Data records:
──────

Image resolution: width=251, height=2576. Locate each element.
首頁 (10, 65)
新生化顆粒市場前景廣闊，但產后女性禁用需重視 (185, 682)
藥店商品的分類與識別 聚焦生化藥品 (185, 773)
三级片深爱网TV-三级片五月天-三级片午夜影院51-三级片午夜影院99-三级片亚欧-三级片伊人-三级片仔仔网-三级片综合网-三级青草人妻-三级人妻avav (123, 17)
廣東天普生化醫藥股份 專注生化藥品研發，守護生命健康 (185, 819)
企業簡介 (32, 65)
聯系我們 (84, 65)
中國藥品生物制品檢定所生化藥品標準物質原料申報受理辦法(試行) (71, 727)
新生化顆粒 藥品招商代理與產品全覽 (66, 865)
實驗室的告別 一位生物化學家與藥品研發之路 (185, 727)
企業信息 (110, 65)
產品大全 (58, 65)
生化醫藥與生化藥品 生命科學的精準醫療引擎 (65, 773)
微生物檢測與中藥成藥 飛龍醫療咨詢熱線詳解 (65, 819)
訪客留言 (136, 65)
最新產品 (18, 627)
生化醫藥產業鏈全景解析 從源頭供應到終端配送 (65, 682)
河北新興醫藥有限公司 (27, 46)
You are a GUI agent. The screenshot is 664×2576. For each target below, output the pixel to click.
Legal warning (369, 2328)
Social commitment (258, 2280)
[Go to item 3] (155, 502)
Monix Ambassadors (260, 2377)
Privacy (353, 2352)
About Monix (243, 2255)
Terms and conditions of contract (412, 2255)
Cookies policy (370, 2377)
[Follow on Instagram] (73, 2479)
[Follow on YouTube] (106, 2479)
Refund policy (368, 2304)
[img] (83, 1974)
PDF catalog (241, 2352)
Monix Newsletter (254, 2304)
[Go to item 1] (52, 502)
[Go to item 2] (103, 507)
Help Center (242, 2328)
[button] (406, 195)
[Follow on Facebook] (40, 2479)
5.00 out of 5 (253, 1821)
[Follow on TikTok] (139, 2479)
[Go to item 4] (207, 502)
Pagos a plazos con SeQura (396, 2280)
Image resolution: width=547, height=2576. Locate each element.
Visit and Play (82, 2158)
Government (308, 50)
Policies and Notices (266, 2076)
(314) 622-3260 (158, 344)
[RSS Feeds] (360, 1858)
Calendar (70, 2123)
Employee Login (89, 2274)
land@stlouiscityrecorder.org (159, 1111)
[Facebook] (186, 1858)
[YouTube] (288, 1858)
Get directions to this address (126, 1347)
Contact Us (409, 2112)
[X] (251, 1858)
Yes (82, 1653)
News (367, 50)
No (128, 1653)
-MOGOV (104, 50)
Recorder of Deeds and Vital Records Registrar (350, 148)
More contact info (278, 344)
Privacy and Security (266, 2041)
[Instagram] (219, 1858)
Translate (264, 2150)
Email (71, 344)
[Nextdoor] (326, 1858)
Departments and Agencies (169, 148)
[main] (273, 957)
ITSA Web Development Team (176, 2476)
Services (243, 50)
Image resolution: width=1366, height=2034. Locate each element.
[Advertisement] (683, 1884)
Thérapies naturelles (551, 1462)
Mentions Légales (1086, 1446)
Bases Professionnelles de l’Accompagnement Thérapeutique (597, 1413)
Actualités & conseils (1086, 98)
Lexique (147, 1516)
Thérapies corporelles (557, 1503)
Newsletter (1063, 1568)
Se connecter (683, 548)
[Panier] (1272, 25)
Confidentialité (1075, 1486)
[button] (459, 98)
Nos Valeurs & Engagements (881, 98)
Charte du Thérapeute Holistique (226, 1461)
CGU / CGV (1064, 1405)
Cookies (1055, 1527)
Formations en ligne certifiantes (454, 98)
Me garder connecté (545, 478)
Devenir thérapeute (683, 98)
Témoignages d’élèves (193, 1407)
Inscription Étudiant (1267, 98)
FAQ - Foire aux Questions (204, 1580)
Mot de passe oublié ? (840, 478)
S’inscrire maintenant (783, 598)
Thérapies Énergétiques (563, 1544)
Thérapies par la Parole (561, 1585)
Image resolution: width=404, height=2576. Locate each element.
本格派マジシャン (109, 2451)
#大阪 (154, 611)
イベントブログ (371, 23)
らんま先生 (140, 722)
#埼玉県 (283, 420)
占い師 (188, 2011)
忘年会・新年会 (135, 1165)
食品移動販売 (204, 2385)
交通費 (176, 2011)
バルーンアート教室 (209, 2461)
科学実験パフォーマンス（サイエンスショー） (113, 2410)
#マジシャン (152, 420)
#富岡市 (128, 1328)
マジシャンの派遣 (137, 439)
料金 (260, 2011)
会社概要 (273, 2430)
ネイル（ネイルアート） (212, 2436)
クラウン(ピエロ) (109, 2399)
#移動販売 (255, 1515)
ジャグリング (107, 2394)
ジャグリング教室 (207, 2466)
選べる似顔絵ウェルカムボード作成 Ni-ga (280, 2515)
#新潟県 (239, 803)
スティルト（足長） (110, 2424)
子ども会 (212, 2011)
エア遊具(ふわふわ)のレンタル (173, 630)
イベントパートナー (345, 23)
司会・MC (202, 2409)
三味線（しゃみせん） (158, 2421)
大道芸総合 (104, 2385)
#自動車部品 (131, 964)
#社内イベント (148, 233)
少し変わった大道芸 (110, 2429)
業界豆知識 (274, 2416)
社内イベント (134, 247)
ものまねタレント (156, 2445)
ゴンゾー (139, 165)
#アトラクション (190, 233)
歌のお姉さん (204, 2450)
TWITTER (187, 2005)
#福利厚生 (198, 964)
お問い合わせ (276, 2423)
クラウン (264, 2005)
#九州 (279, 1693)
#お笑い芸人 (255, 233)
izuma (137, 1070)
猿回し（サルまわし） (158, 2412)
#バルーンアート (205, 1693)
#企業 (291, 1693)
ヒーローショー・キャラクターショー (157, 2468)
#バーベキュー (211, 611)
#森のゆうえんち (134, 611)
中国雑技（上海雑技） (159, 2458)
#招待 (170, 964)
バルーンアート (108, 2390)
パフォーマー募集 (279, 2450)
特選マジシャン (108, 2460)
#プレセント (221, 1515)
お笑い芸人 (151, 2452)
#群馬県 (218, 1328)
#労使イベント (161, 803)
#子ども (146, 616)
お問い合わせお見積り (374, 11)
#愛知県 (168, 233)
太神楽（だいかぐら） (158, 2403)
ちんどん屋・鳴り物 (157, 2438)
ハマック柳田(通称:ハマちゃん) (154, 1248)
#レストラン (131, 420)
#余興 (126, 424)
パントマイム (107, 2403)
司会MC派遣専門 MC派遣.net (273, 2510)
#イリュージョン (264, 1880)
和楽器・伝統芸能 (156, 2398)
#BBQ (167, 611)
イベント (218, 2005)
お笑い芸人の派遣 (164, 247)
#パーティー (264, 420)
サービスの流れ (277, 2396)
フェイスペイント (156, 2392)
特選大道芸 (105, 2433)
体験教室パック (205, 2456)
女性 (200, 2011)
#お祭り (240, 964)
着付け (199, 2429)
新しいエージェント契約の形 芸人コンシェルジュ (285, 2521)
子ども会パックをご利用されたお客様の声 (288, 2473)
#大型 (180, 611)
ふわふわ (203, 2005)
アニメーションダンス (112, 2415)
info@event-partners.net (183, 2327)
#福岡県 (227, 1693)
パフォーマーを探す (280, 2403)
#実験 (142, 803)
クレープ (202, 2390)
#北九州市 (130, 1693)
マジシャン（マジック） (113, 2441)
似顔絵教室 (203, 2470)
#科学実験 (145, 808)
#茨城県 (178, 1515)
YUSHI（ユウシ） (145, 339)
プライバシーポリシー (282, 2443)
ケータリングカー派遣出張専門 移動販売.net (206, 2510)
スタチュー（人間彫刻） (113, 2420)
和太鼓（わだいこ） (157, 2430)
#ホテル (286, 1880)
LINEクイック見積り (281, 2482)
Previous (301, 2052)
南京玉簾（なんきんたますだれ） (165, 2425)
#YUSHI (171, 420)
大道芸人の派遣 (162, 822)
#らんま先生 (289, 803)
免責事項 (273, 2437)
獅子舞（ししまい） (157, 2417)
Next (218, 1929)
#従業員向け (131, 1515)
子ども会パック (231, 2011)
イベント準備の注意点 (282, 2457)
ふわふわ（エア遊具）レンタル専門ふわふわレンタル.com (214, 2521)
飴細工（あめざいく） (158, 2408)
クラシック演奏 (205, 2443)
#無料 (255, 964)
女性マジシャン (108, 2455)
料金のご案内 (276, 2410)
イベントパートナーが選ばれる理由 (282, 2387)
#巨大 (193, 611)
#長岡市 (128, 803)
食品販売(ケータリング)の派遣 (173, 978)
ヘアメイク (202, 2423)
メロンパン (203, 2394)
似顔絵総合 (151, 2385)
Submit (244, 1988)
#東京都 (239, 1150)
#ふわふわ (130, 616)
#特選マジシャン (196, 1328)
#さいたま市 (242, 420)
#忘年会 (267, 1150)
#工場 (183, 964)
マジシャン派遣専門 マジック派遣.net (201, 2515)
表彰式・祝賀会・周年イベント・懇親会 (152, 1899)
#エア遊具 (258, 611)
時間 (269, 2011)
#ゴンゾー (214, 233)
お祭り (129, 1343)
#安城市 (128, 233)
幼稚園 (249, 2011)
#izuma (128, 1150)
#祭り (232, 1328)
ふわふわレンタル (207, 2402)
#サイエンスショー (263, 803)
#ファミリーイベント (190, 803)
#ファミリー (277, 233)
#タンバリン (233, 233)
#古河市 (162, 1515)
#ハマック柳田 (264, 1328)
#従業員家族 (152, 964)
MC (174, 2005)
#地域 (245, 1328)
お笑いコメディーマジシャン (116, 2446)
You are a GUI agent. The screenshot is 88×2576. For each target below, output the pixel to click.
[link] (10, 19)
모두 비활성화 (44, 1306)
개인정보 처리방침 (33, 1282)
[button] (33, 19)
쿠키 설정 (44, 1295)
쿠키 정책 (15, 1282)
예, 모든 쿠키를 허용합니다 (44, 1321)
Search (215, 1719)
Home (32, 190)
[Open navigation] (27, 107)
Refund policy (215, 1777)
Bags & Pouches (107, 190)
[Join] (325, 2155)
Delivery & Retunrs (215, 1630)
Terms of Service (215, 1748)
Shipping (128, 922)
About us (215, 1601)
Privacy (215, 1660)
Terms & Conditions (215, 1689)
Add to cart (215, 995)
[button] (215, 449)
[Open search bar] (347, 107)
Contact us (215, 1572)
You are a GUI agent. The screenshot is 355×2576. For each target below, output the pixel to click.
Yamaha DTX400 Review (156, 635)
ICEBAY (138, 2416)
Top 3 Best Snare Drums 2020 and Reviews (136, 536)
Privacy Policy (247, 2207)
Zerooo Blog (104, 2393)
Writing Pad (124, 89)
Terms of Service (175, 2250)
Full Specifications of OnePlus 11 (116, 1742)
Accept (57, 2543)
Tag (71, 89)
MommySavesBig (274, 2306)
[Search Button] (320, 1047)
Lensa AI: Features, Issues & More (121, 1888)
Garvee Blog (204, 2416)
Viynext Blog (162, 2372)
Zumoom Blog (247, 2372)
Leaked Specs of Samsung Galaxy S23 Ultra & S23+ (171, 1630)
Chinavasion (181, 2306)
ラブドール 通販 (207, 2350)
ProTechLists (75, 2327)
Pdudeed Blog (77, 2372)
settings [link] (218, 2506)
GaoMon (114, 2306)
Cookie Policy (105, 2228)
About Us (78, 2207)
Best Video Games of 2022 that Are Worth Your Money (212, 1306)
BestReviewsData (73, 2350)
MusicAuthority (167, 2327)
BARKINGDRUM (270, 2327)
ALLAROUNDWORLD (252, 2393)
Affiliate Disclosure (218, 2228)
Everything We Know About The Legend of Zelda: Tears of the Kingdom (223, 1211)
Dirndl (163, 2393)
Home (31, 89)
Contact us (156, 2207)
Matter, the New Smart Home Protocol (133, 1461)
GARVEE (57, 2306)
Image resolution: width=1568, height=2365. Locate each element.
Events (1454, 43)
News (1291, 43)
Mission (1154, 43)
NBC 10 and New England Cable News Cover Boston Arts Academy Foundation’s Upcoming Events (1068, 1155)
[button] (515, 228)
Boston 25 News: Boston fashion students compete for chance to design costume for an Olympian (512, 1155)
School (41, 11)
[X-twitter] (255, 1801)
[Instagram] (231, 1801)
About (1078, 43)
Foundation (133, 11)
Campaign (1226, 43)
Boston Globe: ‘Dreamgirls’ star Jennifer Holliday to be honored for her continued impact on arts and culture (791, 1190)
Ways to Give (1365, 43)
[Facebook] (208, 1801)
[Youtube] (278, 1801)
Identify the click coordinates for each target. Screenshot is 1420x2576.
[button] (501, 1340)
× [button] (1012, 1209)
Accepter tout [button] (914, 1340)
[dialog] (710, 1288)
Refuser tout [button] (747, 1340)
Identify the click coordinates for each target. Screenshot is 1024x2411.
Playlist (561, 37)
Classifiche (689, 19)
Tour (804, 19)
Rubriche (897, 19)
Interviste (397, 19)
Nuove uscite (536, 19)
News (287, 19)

──────

Print exactly the lines above, between the one holding "#祭り (232, 1328)" and the one holding "お笑いコメディーマジシャン (116, 2446)", inclusive, and nothing besides.

#祭り (232, 1328)
ふわふわレンタル (207, 2402)
#サイエンスショー (263, 803)
#ファミリーイベント (190, 803)
#ファミリー (277, 233)
#タンバリン (233, 233)
#古河市 (162, 1515)
#ハマック柳田 (264, 1328)
#従業員家族 (152, 964)
MC (174, 2005)
#地域 (245, 1328)
お笑いコメディーマジシャン (116, 2446)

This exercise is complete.